▸ **What this task involves**: Look through the listing below for the line with "Open the 投资者 top link" and the line with "You are a computer-use". Copy both, along with every line between them, exactly and with no pictures.

[Exercise material — start]

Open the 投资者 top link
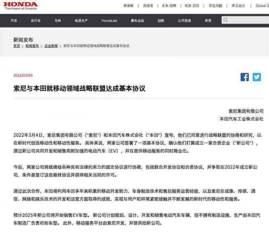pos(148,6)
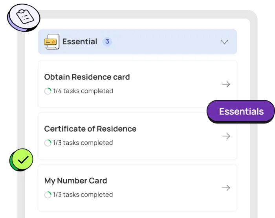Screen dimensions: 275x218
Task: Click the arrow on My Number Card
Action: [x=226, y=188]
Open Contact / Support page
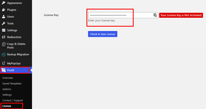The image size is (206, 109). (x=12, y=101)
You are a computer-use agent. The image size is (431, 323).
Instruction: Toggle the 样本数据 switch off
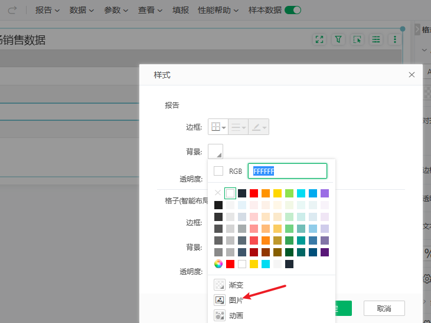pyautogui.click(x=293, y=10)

[Exercise material — finish]
[Exercise material — start]

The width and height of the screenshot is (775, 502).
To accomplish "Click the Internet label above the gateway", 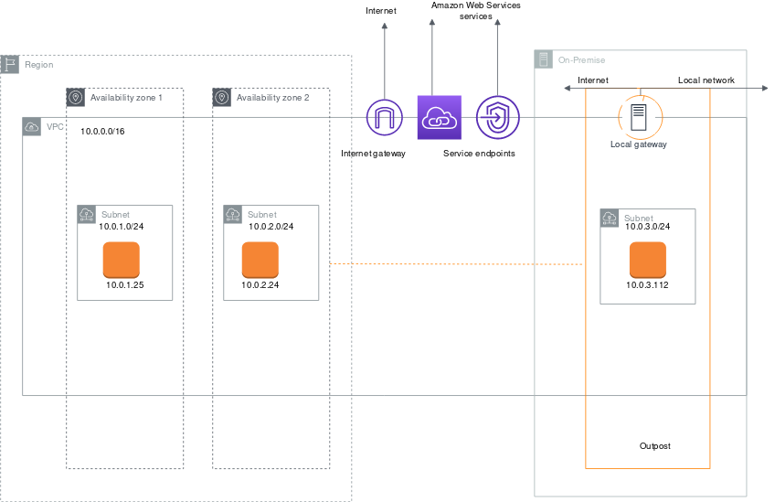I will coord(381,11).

[Exercise material — finish]

▸ **Task result**:
Open the 投资者 top link
pos(148,6)
Screen dimensions: 275x218
Task: Click the arrow on My Number Card
Action: [x=226, y=188]
Open Contact / Support page
The image size is (206, 109). (x=12, y=101)
You are a computer-use agent. The image size is (431, 323).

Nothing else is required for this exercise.